Karsten Nohl continued his series of mobile technology hacks and this time he focused on the SIM card. He found a vulnerability in firmware signing of several SIM cards, which allows complete remote cloning, locating the user or calling the attacker-chosen phone number at any time. Effectively this way an attacker can transform a phone with a SIM card to a surveillance bug, which intercepts not only what you say, but also where you are.
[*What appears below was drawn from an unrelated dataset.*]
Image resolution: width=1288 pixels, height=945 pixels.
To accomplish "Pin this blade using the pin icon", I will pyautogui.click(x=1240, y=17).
Some mobile operators stated that their SIM cards are not vulnerable – at least our SIM cards were OK. But you should be aware that mobile phone operators change their SIM card technology, and while the newest cards may not be vulnerable, when was the last time you actually changed the SIM card?
Like at other hacker camps, what is happening outside of the official program is usually much more fun and interesting. Workshops, technology demonstrations and dance floors gave us perhaps more than mere lectures. Opportunity to meet interesting people from different fields of science, technology and art is almost priceless. And the biggest surprise? Flying ostrich. Do you say that ostriches do not fly? That is true, but not at hacker camps, where they replace their inside with an engine and add few rotors on top. And voilà, the ostrich can fly. I saw it with my own eyes.